■ EXERCISE PROMPT ■
Each line of the data that mentions the string "agent" needs to be identified and copied.

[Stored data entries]
● ● ● ● ● ● ●

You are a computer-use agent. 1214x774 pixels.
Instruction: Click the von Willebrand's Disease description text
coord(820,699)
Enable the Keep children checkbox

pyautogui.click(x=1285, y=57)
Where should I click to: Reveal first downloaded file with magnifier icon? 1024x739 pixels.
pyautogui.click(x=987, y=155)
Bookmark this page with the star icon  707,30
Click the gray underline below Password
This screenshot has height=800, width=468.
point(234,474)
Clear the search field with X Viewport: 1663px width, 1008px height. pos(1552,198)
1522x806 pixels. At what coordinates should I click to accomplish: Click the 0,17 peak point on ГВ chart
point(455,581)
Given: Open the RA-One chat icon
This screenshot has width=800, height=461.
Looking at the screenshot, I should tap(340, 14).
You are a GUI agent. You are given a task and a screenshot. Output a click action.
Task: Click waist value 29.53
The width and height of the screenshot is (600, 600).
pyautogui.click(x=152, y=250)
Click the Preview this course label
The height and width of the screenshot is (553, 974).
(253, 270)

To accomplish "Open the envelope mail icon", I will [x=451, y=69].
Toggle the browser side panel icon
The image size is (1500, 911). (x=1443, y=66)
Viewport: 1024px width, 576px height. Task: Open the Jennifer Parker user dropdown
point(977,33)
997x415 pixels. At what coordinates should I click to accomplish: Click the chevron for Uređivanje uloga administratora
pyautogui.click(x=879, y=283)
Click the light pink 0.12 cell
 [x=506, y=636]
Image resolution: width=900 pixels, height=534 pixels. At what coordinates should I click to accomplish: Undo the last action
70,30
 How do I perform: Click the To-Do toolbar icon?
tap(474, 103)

● ● ● ● ● ● ●

■ SOLUTION FOR THIS TASK ■
You are a computer-use agent. 1214x774 pixels.
You are a GUI agent. You are given a task and a screenshot. Output a click action.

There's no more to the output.